In August, the Gates Foundation and the United Kingdom's Foreign, Commonwealth and Development Office awarded a $2.83 million grant to Legume Technology, a British biotech company. According to AgFunderNews, with the increased funding, the company hopes to offer farmers in Africa a safe, affordable method of improving soil fertility and crop health.
Over the years, the overall soil fertility in Africa has worsened, largely due to the overuse of chemical fertilizers, which have increased acidification.
To combat that problem, Legume Technology has spent the last two decades developing bacterial and fungal microbial biofertilizers that can capture nitrogen from the air and keep it in the dirt for the crops to suck up — essentially creating natural alternatives to chemical fertilizers.
Part of the company's new initiative is to overhaul its packaging, creating smaller packages of biofertilizers for more small-scale farmers.

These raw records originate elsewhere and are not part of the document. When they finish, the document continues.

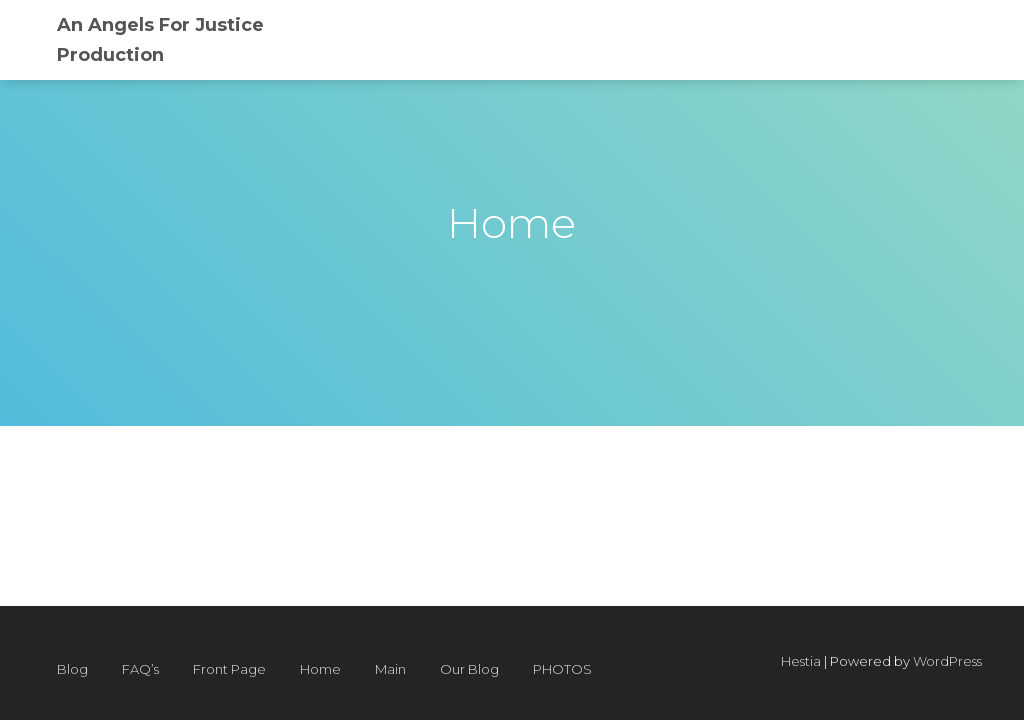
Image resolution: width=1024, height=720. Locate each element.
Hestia (801, 661)
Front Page (229, 669)
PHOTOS (562, 669)
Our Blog (469, 669)
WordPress (947, 661)
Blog (72, 669)
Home (320, 669)
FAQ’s (140, 669)
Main (390, 669)
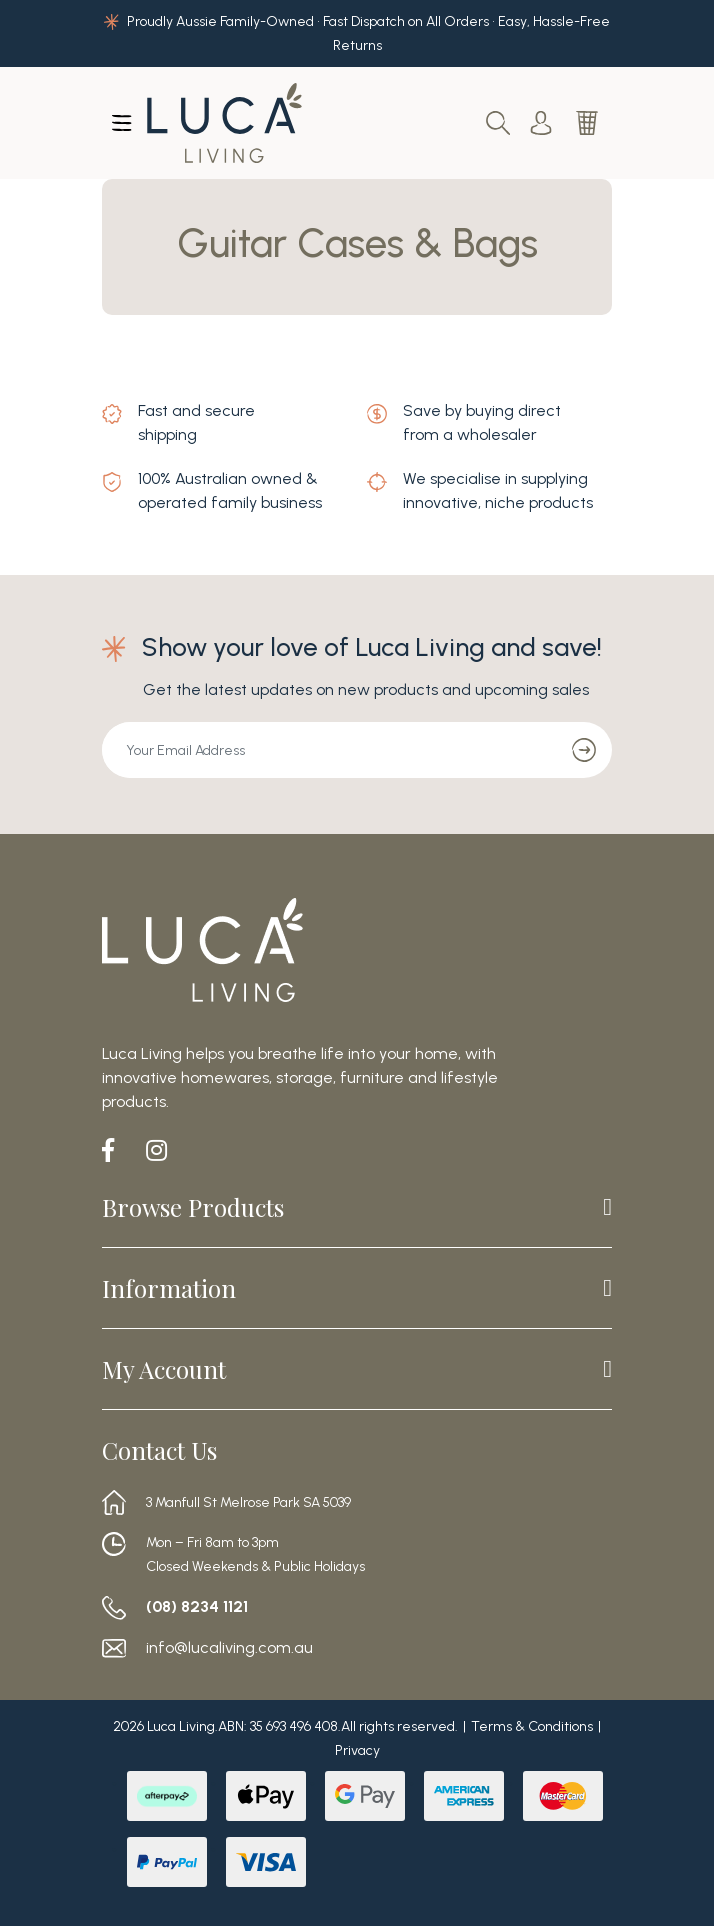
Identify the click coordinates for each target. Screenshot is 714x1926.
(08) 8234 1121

"Within that small bag will be a microbe that has the power to transform the lives of millions of African smallholders by making their crops grow bigger and better, with more productive harvests, without any environmental side effects," said Bruce Knight, a trained microbiologist who co-founded Legume Technology and serves as its managing director.
In recent years, farmers have found it increasingly difficult to maintain crop yields. This is mainly because our planet is overheating due to air pollution from burning dirty energy sources.
The overheating has caused shifting climate conditions and unpredictable extreme weather events, which have combined to make some regions inhospitable to crops that traditionally grow there.
As such, it has become more important to have new technologies that make it easier for farmers to grow crops and ensure food supplies — and to be able to do so without relying on chemical fertilizers. Fertilizers have been shown to come with several downstream side effects that degrade ecosystem health over time.
"Biologicals are the future of agricultural productivity," Knight told AgFunderNews.